●留学生達に学んだ「持たない暮らし」
すべての画像を見る(全5枚)いま日常をともにする留学生達は、じつにシンプルな生活です。彼らの毎日の持ち物は「教科書とボールペン1本と水」。複数のペン・ポストイット・クリップなどがパンパンに入った筆箱を持っている人は、今まで見たことがありません。
洋服も愛用のものを着回していることが多く、その服の上から1枚羽織ったり脱いだりして気温の変化に適応しているようです。もちろん、短期間で数週間のみ留学に来る学生も多いのでそれを考慮した量の荷物を持ってきているのかとは思いますが、基本的に「用がたりれば十分」という感覚です。

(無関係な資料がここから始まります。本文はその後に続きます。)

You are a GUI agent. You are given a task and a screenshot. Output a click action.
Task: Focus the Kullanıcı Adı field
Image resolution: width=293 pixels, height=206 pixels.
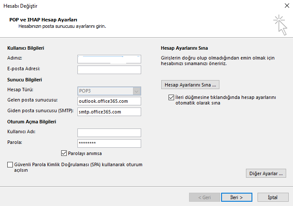(109, 133)
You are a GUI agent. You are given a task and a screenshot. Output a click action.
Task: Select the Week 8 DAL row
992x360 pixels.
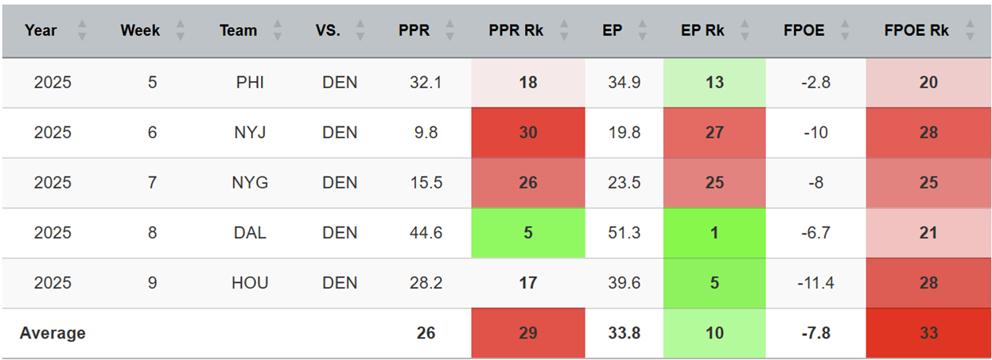153,233
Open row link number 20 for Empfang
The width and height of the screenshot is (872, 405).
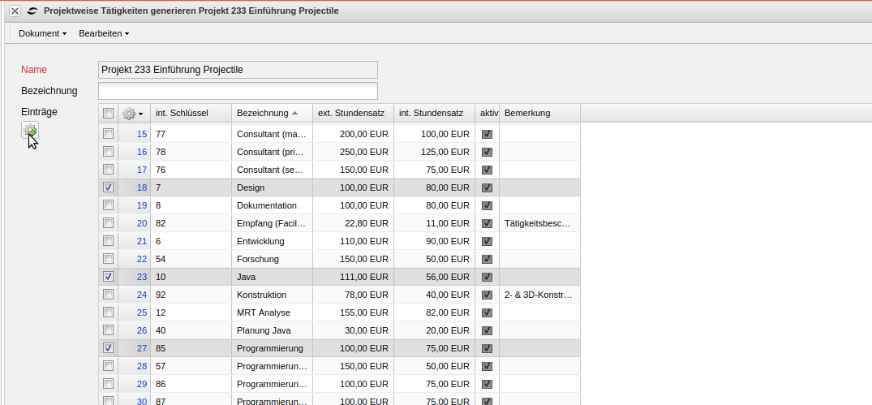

何人かの部屋をのぞかせてもらったことがありますが、机にパソコンが置いてあるのみで、とてもさっぱりしていました。また2週間留学していた60代のドイツ女性は、2週間分の荷物はリュック1つ。通学も同じリュックを使っていました。
●ものを少なくして手に入れたもの
日本に住んでいたときは、引越しの度にカーテンや机を変え、雑貨も装飾品も新調したくなるものでした。商品が豊富で、置ける場所がある上、来客もあるかもしれない…そんな環境でついついものが増えていったのだと思います。そしてその当時私の必需品は、寛ぎのクッションや凝りをほぐす枕でした。
でも…今の私に大切なものは「もの」よりも「時間」となりました。貴重な時間を有意義に過ごすことを考えたら、多くのものは必要なくなったのです。
私は、スペイン在住がきっかけでミニマリスト生活となりましたが、持ち物すべてを把握できる日常は、想像以上に「片づけなくては」「探さなくては」というストレスから解放されるものでした。そして、常に自分の持ち物すべてを持って移動できる状況は、心も軽く、時間とお金を最小限にして過ごせるようになりました。
大切なものは人それぞれで、環境によっても大きく変わるものです。私もこの先、どこでどう暮らすことになっても自分の力で移動できる程度の身軽さを持ち合わせておきながら、そのときどきで大切なことやものに目を向けていきたいです。